Segment Start: Given text
- From: Alex Milowski <alex@milowski.org>
- Date: Fri, 6 Jul 2007 07:25:49 -0700
- To: public-xml-processing-model-wg@w3.org
On 7/6/07, Norman Walsh <ndw@nwalsh.com> wrote:
> / Innovimax SARL <innovimax@gmail.com> was heard to say:
> | I think Murray is right in many sense
> |
> | 1) we need to be consistent on the use of "load-like" component
>
> I think our consistent story should be "use XML". There are, at the
> moment, only two places where it seems to me that we might want to
> make special rules for supporting HTML content: in http-request
> (because the pipeline author has essentially no control over what
> comes back) and in unescape-markup (because it's broken by design).
>
> If we can't draw a relatively small, clear boundary around the areas
> where we're going to provide special support, then I'll probably feel
> better if we don't do anything at all.
>
> | 2)...but we need to take care, that the user should be able to know
> | that the input was "changed" to be processed
>
> I don't really understand this concern. We're only making the changes
> that the user requests. If they don't request any, we won't make any.
>
> 1. User runs unescape markup without asking for special support.
> a. The escaped markup is WF XML, life is good
> b. The escaped markup is not WF XML, step fails
>
> 2. User runs unescape markup and *asks for* special support.
> a. The escaped markup is WF XML, life is good
> b. The escaped markup is not WF XML, step fixes it so it's WF XML
>
> Likewise,
>
> 3. User runs http-request without asking for special support.
> a. What comes back is WF XML, life is good
> b. What comes back is not WF XML, step fails
>
> 4. User runs http-request and *asks for* special support.
> a. What comes back is WF XML, life is good
> b. What comes back is not WF XML, step fixes it so it's WF XML
I had imagined that:
* http-request doesn't have special support for non-XML media types.
* http-request already supports returning non-XML media types. If the
content type is not a text media type, you get base64 encoded content
* you then need to run unescape-markup on the c:body element returned
by http-request.
Given that any "application/.." media type will be encoded as base64, we
probably need to add a "encoding" option to unescape-markup so that
we can decode base64 content. We'll also need a charset parameter as
well as support for the charset parameter on content type.
Segment End: Given text
Segment Start: Collected material
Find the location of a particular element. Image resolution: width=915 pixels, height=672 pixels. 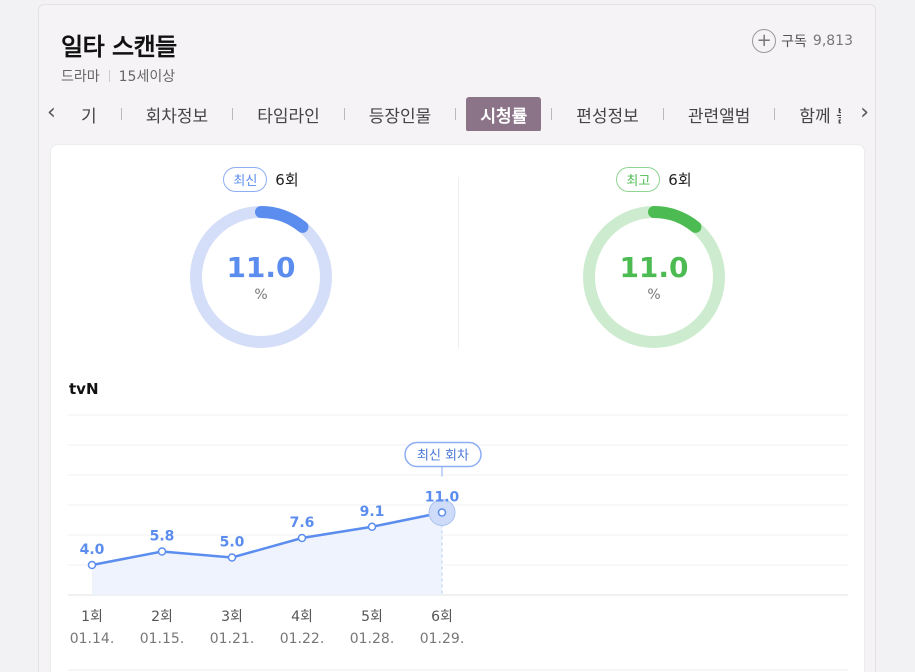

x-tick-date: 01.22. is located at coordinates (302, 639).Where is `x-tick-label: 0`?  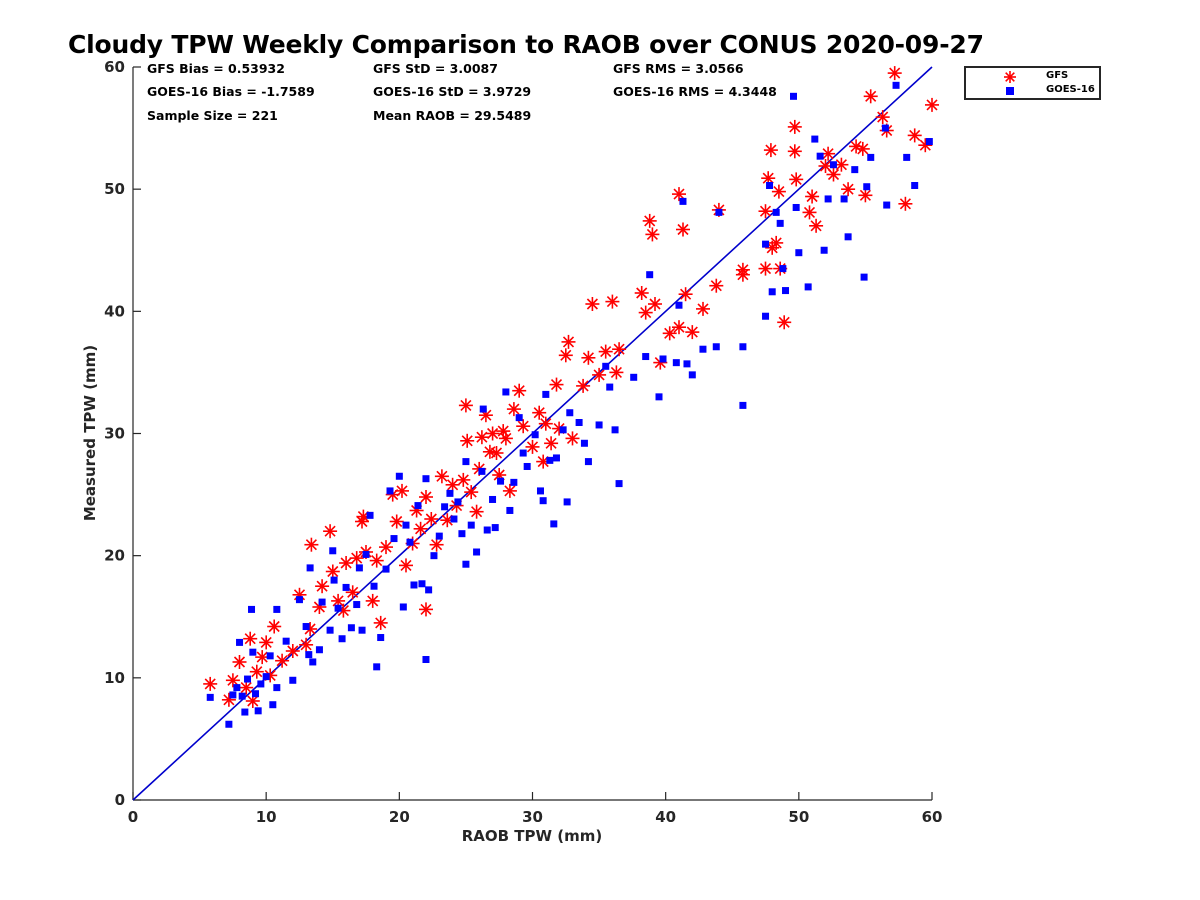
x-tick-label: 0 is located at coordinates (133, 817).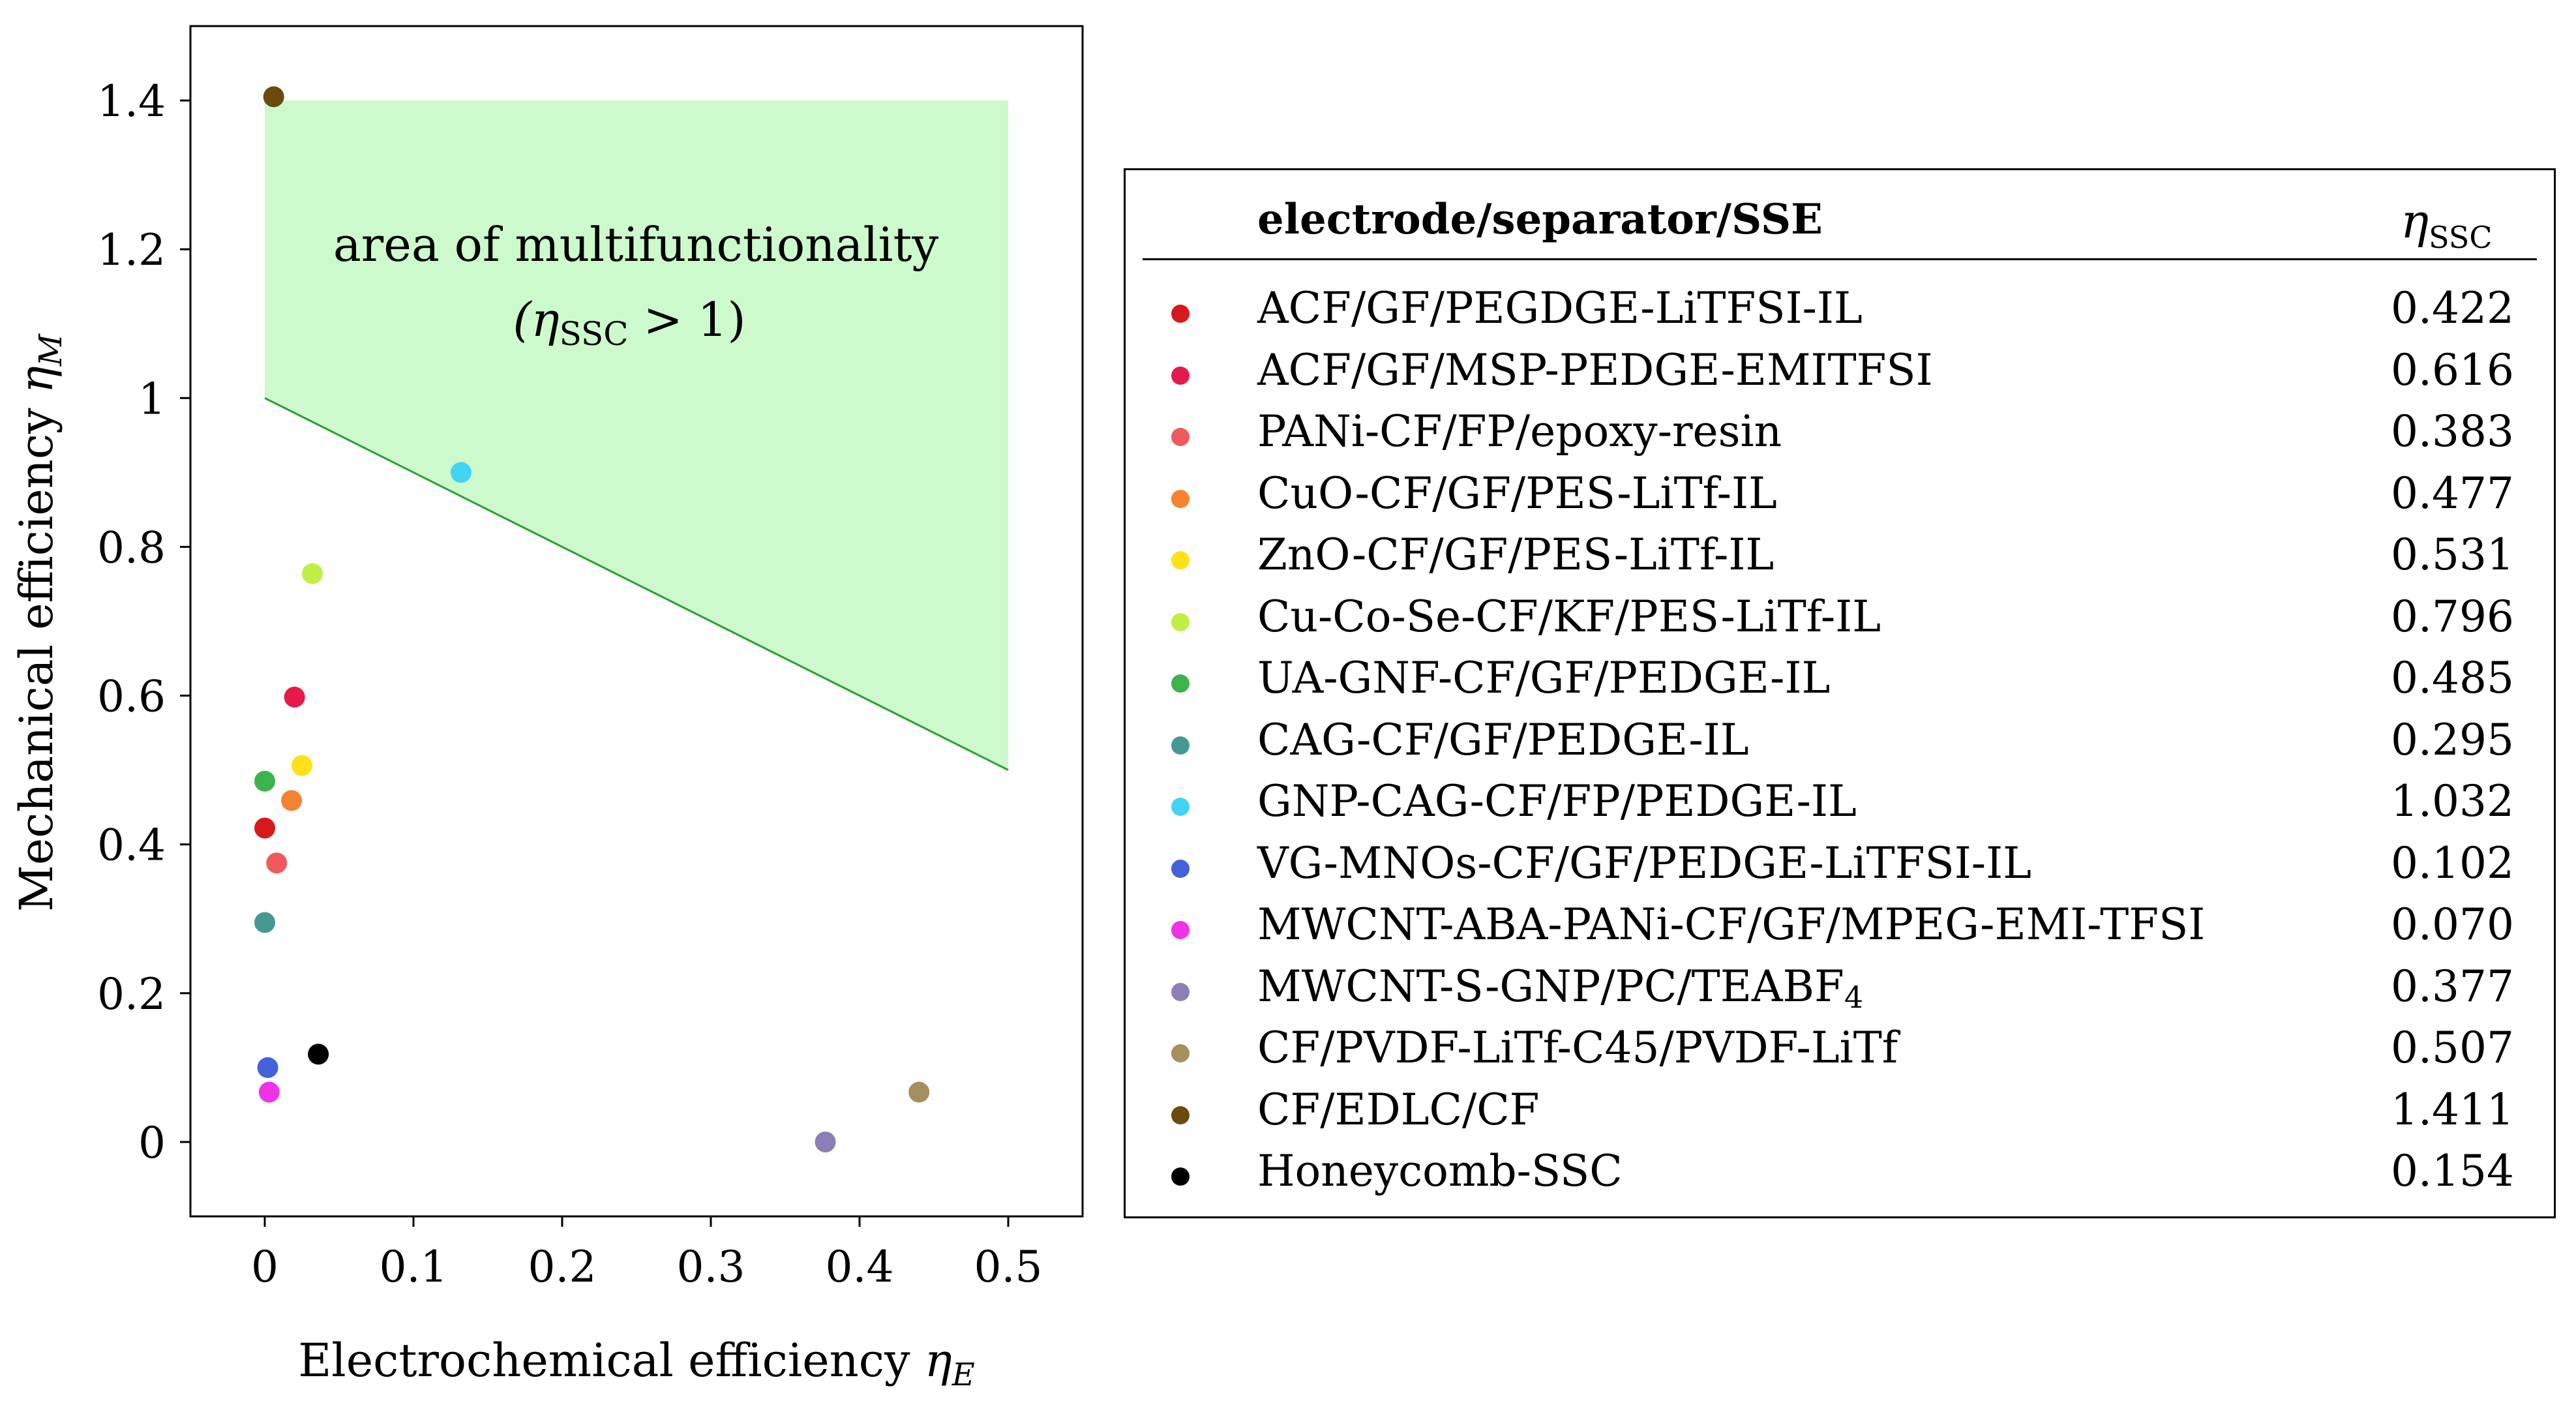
Segment End: Collected material
§ Work instructions
A) Summarize the email thread about HTML support in the unescape-markup and http-request steps in two sentences, without referring to the lines.
B) Go on with the email about unescape-markup and http-request, starting after its last sentence.

§ Answers to the tasks
A) Norman Walsh argues that the consistent story should be "use XML," with special HTML support limited to http-request and unescape-markup and applied only when the user asks for it; otherwise, markup that is not well-formed makes the step fail. Alex Milowski replies that he had imagined http-request would return non-text media types as base64 without special support, leaving unescape-markup to process the returned c:body, which would then need an "encoding" option for base64 and support for charset.

B)
So, if you had "application/stuff; charset=utf-8" returned and you wanted to
parse that as HTML, you could do:
<p:unescape-markup>
<p:option name="charset" value="utf-8"/>
<p:option name="encoding" value="base64"/>
<p:option name="content-type" value="text/html"/>
</p:unescape-markup>
Similarly, you could pull the charset from the content-type returned by
the http-request in that http-request will return something like:
<c:http-request status="200">
<c:body content-type="application/stuff; charset=utf-8">
...
</c:body>
</c:http-request>
and so you'd do:
<p:unescape-markup>
<p:option name="charset"
select="substring-after(/c:body/@content-type,'charset=')"/>
<p:option name="encoding" value="base64"/>
<p:option name="content-type" value="text/html"/>
</p:unescape-markup>
> I don't want to support anything special on load.
>
> My feeling is, if we support HTML on load, we'll have to support it on
> p:document. If we support HTML on load and document and unescape
> markup and http-request, why not support it on every step? If we
> support not WF XML on every step, how is this an XML pipeline
> language?
I was trying to avoid proliferation of content-type handling into all of our
steps. One possibility for load is to do what http-request currently does
and return an element with encoded/escaped content. The you can use
whatever step to process that non-XML into XML.
If we support some options on p:unescape-markup as I've suggested (and
what is in the current draft), then the HTML case is covered in that every
HTML document is a two-step process:
* p:load followed by a p:unescape-markup
* p:http-request followed by a p:unescape-markup.
--
--Alex Milowski
"The excellence of grammar as a guide is proportional to the paucity of the
inflexions, i.e. to the degree of analysis effected by the language
considered."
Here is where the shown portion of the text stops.